What do you think of
that, hey?"
"Gravelotte had nearly as many," said Fritz quietly.
"All right, mister; we won't argy the p'int now; but you haven't
answered me yet as to what you ken do."
"Well, then," answered Fritz, "I can speak and write three languages,
keep books, and act as a good correspondent and manager."
"I like that," exclaimed the other admiringly. "You speak slick and
straight to the p'int, without any bunkum or blarney, like some of them
that come over here. But, what line have you run on in the old
country?"
"The shipping business is what I know best about," replied Fritz.
"Ah, that's the reason, I suppose, you asked me if thar wer any ships up
to Providence, hey, mister?"
"Yes," said Fritz. "I have applied to all the houses in New York in
vain, and I thought I would try my chance at some other seaport town."
"Didn't like going inland, then!"
"No," he answered.
"And so you selected Providence?"
"I only did so from chance. If I had not seen the name painted on the
steamer, I would not have thought of speaking to you and asking where
she was going."
"And if you had not spoken to me again, why, I would not have known
anything about you, nor been able to put you in the way of something,"
replied the deck hand, more earnestly than he had yet spoken.

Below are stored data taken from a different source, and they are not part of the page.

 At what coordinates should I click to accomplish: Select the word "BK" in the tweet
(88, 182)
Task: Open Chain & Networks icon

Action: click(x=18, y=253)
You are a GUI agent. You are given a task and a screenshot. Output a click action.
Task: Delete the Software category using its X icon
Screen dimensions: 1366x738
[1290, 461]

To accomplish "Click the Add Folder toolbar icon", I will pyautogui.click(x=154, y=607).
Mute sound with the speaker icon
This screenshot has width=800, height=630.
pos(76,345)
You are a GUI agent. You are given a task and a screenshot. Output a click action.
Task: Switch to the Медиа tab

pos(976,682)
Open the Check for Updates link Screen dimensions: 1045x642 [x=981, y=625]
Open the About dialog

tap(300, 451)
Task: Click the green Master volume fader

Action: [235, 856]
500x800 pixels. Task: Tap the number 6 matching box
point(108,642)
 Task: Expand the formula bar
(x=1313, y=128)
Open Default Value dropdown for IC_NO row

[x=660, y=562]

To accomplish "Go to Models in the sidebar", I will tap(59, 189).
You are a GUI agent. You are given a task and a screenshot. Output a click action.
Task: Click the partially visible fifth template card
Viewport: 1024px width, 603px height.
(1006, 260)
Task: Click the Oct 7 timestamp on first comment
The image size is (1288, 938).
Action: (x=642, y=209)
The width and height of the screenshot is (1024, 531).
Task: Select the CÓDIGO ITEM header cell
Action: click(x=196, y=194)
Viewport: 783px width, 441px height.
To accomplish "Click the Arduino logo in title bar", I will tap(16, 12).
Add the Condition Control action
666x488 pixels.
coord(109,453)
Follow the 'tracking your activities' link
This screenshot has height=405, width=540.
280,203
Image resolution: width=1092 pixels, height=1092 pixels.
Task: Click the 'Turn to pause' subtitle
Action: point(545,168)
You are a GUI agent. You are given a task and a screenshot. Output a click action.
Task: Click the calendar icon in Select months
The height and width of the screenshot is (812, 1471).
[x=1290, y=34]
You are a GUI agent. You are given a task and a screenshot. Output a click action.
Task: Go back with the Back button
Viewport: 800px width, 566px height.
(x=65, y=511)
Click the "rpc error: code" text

"You can do that?" said Fritz eagerly.
"Yes; but wait till we get to Providence. As soon as the old ship is
moored alongside the wharf and all the luggage ashore, you come along of
me, and I'll show you whar to go. I shall be my own boss then, with no
skipper to order me about."
The man hurried off as he said these last words, in obedience to a hail
from above--telling him to go and do something or other, "and look smart
about it too"--which had probably influenced his remark about being his
own "boss" when he got to land; and Fritz did not see him again until
the next morning, by which time the steamer had reached its destination.
To Fritz's eyes, Providence was more like a European town than New York,
the more especially from his being accustomed to the look of seaports on
the Baltic and banks of the Elbe; for the houses were mostly built of
stone, and there was much less of that wooden, flimsy look which the
newly sprung up cities of America possess.
This old-fashioned appearance is a characteristic of all the New England
states--Rhode Island, Massachusetts, and Connecticut--for, here the
original "Pilgrim Fathers"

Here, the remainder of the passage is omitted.